2025 Japanese Super Cup
| Vissel Kobe | Sanfrecce Hiroshima |
| 0 | 2 |
- Date: 8 February 2025
- Venue: Japan National Stadium, Shinjuku, Tokyo
- Referee: Takafumi Mikuriya
- Attendance: 53,343
- Weather: Fine 11.7 °C (53.1 °F) 25% humidity

= 2025 Japanese Super Cup =

The 2025 Japanese Super Cup (known as Fujifilm Super Cup 2025 for sponsorship reasons) was the 32nd Japanese Super Cup since its reestablishment, and the 40th overall. It was held on 8 February 2025 between the 2024 J1 League champions and Emperor's Cup winners Vissel Kobe and the 2024 J1 League runners-up Sanfrecce Hiroshima, the fourth league runners-up to ever qualify for the competition. It took place at the Japan National Stadium, Shinjuku, Tokyo.

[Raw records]
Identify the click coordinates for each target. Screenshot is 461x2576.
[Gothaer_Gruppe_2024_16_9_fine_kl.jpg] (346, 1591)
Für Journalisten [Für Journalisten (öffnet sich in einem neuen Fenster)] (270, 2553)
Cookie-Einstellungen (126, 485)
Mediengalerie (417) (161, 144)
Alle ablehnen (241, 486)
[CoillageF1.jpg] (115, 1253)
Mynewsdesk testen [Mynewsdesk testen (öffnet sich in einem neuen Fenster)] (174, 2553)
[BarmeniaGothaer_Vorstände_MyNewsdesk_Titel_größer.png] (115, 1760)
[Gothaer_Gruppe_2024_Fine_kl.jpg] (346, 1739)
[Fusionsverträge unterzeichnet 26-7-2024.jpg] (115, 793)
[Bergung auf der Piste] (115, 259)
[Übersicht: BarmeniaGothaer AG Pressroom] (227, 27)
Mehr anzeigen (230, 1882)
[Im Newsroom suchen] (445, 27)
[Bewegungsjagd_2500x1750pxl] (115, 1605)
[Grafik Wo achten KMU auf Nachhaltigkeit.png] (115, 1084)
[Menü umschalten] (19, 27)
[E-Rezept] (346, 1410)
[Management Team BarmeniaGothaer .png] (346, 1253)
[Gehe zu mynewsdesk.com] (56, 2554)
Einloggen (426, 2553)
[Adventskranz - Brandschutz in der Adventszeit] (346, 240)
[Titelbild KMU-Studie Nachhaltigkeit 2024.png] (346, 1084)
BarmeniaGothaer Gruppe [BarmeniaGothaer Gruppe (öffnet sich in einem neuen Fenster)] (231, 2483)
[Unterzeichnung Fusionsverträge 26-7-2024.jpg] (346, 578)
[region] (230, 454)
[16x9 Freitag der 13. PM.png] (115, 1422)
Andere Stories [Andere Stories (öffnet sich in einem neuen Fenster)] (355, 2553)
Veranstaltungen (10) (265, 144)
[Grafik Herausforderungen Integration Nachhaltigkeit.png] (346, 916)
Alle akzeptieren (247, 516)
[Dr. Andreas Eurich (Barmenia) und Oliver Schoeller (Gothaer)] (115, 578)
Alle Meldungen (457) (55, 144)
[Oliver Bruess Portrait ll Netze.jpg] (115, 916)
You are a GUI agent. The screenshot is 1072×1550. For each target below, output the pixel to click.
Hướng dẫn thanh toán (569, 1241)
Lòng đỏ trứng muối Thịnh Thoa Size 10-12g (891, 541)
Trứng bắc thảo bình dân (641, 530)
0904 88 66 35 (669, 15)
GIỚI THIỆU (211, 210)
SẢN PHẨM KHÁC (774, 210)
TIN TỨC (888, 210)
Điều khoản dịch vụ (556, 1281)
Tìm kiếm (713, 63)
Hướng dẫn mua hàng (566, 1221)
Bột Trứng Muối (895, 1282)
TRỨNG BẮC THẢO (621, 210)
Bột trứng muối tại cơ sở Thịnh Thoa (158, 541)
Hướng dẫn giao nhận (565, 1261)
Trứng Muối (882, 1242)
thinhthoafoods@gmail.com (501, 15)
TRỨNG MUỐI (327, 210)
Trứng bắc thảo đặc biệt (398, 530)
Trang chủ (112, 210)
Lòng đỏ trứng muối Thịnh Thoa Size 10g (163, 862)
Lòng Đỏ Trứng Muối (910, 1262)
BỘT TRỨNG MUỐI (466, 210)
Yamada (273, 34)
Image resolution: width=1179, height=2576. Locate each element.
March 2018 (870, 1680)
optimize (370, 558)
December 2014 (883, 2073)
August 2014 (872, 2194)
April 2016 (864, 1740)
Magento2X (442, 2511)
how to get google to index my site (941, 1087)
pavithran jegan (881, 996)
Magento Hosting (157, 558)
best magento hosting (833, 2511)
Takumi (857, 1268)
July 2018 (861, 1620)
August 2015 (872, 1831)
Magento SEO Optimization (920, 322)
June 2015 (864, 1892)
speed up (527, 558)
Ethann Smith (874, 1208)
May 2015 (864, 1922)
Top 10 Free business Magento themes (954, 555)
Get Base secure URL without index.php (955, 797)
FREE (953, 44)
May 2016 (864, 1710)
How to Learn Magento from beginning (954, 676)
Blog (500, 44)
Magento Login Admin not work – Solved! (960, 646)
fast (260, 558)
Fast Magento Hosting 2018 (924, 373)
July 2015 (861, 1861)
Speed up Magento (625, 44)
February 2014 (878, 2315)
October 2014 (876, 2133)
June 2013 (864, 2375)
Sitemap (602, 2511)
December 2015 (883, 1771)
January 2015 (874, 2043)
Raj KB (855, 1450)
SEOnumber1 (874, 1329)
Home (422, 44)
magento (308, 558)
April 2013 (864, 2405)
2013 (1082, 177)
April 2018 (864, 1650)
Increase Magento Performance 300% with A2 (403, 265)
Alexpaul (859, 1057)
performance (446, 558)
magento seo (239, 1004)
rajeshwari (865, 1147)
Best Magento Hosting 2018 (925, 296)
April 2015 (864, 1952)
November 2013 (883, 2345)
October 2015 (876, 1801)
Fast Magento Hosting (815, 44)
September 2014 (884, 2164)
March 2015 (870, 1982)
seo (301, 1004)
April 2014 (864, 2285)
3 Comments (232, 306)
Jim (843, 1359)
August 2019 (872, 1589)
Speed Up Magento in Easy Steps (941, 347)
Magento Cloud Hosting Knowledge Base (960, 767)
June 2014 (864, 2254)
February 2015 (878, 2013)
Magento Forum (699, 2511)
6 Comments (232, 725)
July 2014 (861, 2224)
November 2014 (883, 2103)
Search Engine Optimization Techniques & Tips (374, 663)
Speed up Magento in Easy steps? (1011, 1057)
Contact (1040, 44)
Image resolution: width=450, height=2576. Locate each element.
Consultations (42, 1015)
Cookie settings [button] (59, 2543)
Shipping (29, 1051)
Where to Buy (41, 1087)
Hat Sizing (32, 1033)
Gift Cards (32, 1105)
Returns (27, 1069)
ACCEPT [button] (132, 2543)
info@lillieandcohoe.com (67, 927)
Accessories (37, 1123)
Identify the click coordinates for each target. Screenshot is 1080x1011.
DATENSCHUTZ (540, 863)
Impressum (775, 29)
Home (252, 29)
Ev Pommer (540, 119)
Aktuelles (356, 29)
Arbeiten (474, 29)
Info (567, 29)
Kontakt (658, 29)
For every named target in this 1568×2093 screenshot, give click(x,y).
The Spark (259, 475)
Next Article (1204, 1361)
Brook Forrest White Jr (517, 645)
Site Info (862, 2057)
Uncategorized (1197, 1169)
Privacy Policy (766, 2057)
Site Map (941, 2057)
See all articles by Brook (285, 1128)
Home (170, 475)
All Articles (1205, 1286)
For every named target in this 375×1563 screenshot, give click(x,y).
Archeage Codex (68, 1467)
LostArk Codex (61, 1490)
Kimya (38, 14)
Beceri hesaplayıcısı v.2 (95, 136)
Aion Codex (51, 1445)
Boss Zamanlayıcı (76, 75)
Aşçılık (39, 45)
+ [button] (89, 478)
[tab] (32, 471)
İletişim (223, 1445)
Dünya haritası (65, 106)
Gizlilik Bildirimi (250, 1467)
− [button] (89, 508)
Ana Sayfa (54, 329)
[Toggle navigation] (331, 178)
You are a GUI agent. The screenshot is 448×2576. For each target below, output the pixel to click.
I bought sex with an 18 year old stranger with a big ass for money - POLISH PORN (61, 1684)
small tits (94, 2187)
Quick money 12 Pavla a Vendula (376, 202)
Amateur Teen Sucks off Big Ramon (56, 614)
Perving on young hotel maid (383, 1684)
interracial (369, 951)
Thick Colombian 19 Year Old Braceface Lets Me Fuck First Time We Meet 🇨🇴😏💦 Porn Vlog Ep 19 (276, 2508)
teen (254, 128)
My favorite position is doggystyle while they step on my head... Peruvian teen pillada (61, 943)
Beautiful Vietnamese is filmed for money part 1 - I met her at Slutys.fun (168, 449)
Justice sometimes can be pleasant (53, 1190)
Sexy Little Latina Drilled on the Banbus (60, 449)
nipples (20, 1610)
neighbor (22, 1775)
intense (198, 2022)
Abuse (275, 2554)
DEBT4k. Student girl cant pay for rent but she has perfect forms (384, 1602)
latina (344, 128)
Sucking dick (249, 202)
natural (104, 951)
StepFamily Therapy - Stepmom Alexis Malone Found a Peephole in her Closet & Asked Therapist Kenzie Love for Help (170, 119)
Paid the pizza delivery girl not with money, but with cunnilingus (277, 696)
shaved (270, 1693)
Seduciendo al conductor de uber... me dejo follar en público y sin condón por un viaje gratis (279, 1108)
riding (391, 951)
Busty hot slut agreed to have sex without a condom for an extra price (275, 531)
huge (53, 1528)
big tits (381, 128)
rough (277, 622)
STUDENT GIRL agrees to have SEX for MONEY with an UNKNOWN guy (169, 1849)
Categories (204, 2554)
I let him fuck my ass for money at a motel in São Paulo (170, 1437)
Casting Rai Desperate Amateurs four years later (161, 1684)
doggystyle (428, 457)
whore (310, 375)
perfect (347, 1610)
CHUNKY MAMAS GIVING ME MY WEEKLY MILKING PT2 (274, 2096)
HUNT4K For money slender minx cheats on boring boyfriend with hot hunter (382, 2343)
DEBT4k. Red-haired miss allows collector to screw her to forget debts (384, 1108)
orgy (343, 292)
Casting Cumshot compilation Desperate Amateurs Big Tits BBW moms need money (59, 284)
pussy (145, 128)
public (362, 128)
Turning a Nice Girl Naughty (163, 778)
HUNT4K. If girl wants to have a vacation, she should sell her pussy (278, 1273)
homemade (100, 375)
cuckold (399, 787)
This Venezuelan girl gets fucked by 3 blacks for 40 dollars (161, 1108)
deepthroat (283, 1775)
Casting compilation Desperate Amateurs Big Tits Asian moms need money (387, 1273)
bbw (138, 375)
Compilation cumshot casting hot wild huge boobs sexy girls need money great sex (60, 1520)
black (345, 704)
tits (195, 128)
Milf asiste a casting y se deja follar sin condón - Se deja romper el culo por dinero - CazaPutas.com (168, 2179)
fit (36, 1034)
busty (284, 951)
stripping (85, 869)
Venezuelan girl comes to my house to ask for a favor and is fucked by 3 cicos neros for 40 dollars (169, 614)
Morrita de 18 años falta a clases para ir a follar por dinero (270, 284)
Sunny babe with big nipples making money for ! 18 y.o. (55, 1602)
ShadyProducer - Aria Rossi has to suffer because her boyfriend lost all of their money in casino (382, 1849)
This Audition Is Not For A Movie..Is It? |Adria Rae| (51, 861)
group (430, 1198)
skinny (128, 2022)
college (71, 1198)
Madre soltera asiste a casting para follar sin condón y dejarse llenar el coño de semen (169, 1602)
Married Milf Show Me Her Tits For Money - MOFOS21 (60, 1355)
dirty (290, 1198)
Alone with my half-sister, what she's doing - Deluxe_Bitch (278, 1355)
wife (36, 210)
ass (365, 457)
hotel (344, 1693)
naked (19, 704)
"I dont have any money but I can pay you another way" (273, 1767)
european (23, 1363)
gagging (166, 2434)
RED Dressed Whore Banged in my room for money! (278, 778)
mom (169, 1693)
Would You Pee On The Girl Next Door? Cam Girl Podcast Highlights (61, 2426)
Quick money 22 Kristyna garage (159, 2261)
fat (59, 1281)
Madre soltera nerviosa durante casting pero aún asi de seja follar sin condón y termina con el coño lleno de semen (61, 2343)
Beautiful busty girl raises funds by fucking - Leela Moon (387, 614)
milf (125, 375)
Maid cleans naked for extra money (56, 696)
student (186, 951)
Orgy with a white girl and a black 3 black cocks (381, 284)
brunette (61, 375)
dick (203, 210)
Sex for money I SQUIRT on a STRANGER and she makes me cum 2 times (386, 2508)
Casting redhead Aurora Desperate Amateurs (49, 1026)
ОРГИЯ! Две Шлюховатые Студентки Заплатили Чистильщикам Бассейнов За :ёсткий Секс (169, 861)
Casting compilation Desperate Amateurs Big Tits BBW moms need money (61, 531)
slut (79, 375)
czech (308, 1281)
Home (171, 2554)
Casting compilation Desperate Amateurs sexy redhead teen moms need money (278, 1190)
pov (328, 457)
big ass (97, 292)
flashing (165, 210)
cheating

Set exercise 1 >>
From the bulleted lines of the Super Cup article, list every category of match information along with the value it is given.
Set exercise 2 >>
Carry the Super Cup article forward from its final sentence.

Task output 1 >>
Date: 8 February 2025
Venue: Japan National Stadium, Shinjuku, Tokyo
Referee: Takafumi Mikuriya
Attendance: 53,343
Weather: Fine 11.7 °C (53.1 °F) 25% humidity

Task output 2 >>
Sanfrecce Hiroshima defeated the double winners 2–0, keeping their perfect record in the Japanese Super Cup since its reestablishment in 1994. They won their fifth Super Cup title and the first since 2016. They were also the first to win the trophy by defeating a double-winning team since themselves in 2008, when they subdued Kashima Antlers. With this defeat, Vissel became the first team to lose consecutive Super Cup matches since Gamba Osaka in 2010 and the first league champions to suffer this feat since Yokohama F. Marinos in 2005.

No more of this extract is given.